Sometimes, You Should Ignore The Studies (And Just Try The Thing)

Sometimes, You Should Ignore The Studies (And Just Try The Thing)

Suppose I told you that for 1 in 100 people, eating a carrot will immediately make them able to lift twice as much weight. (Suppose as well that you have some reason to trust that this might be true, rather than something I made up for the sake of this post).

You could demand to see my study, then try to figure out the statistical validity of the methods, and spend some time and effort arguing about whether or not they're good enough.

Or, you could grab a carrot and then try to lift some weight.

There are three factors that make "just try this out for yourself and see if it works for you" a reasonable reaction to a claimed empirical result:

  • the impact is large
  • the impact is rare / only applies to some people
  • the cost of trying is low

The large impact matters not just because it makes the result more likely to be Worth It; it also has to be big enough that you would be able to tell, all by yourself, whether the impact had happened for you or not. Compare "1 in 100 people can double their strength by eating a carrot" with "50 out of 100 people can get an immediate 2% increase in their strength by eating a carrot"; in the second case, it would be very hard to tell for yourself whether the impact had happened for you or not.

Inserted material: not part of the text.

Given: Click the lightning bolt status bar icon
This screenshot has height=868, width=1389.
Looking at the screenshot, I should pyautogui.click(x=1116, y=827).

The second factor, Rare Impact, is a kind of artifact, in the sense that if something had a large impact & low cost & worked for everyone, we probably wouldn't even be questioning whether to do it. "If you're feeling headachey, you might be dehydrated, so drink a glass of water" is a large impact for many people at low risk... so it's pretty universally understood and practiced already.

Finally, of course, the low cost – in terms of not just money but also time, effort and, importantly, downside risk – is what makes "just try the thing rather than weighing up the costs and benefits" a reasonable strategy: in our case, there's no harm to eating one carrot. (Although speaking of carrot-downsides, it is physically possible to turn your skin orange by eating too many carrots! But that's like "a bag of carrots every day for two weeks" level of carrots.)

Of course, all of this only makes sense if you have some reason to believe the initial claim in the first place, otherwise I could intellectually mug you just by coming up with a long series of untrue claims about implausible benefits from low-cost activities.